[Opening Records shown section]
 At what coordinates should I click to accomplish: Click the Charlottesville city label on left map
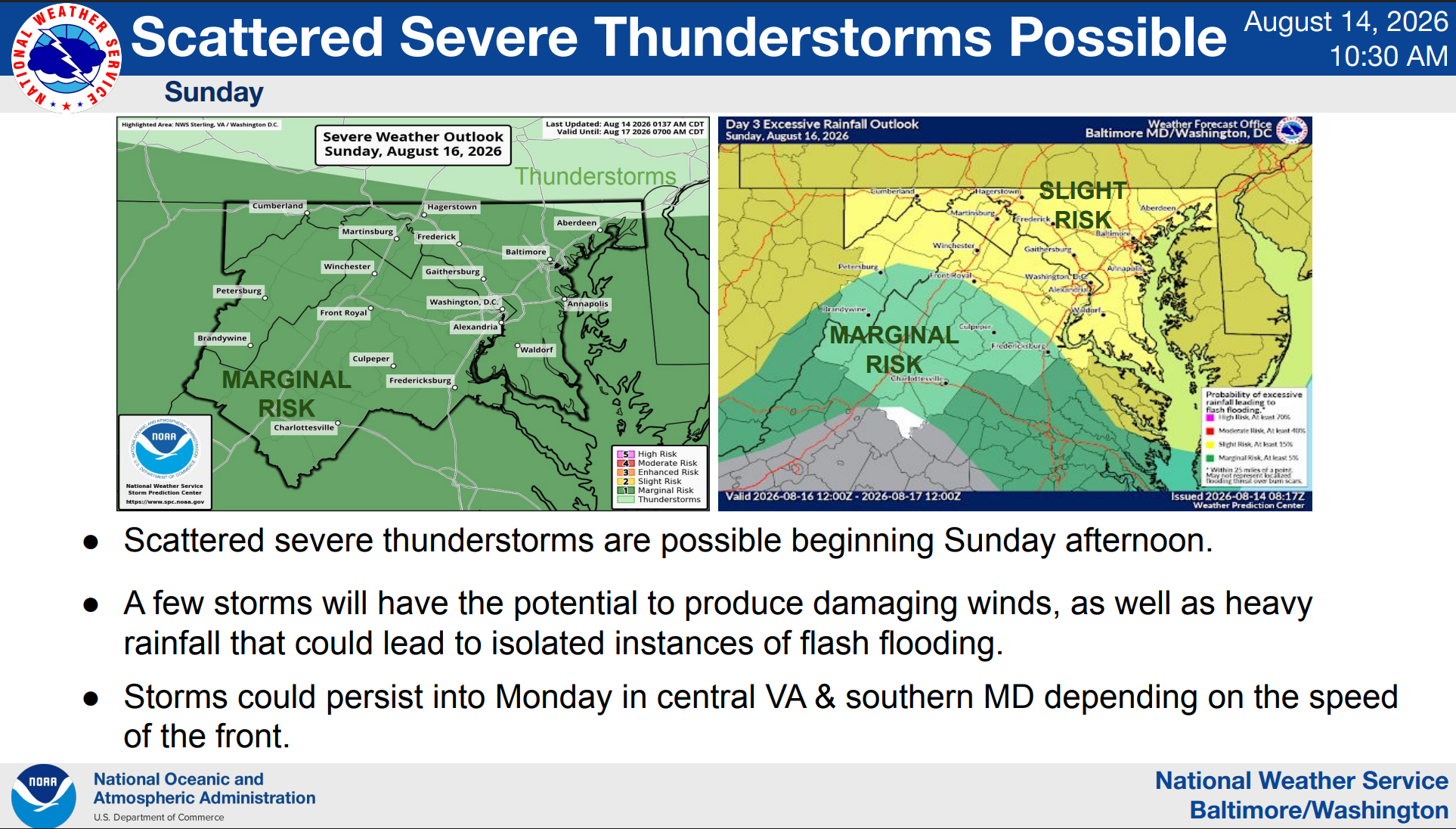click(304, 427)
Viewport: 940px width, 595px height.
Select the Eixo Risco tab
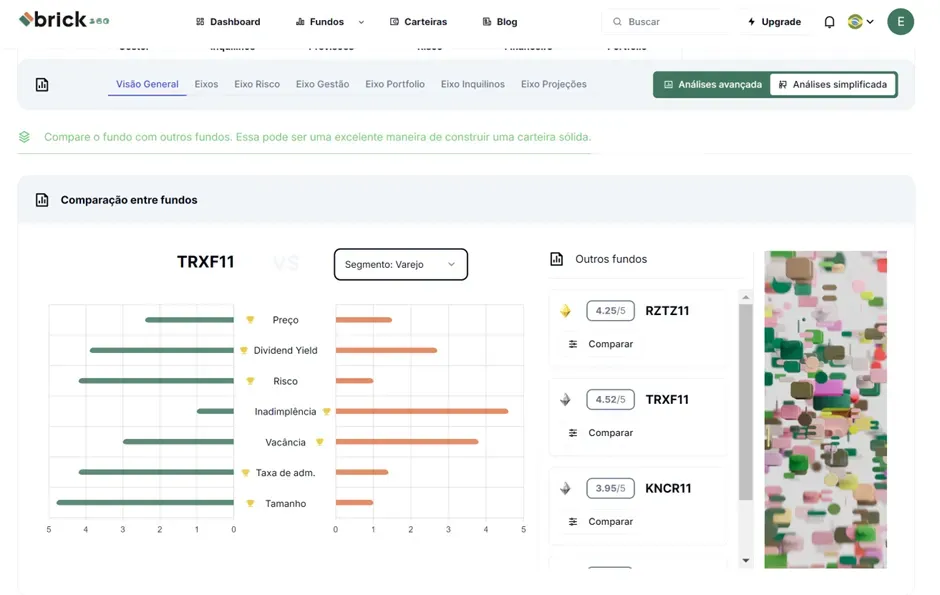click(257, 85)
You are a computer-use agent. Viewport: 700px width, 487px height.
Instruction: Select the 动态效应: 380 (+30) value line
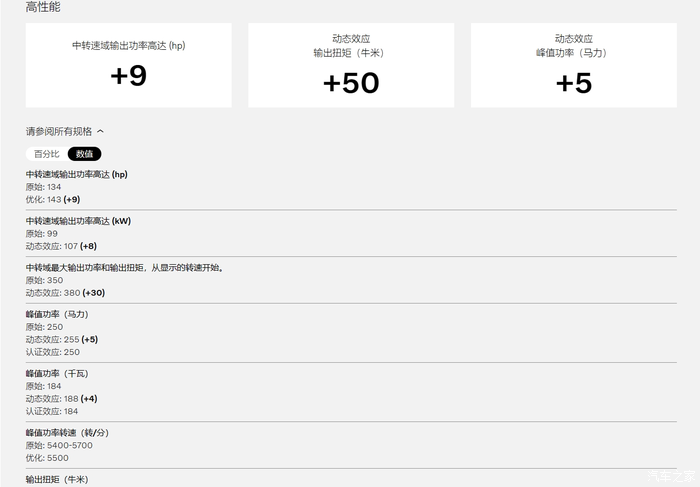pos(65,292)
[Closing Records shown section]
◆ The task
Whenever the string "Viewport" shows up in a line of the entries, copy that line.

◆ Written answer
Viewport: 940px width, 595px height.
You are a computer-use agent. Viewport: 700px width, 487px height.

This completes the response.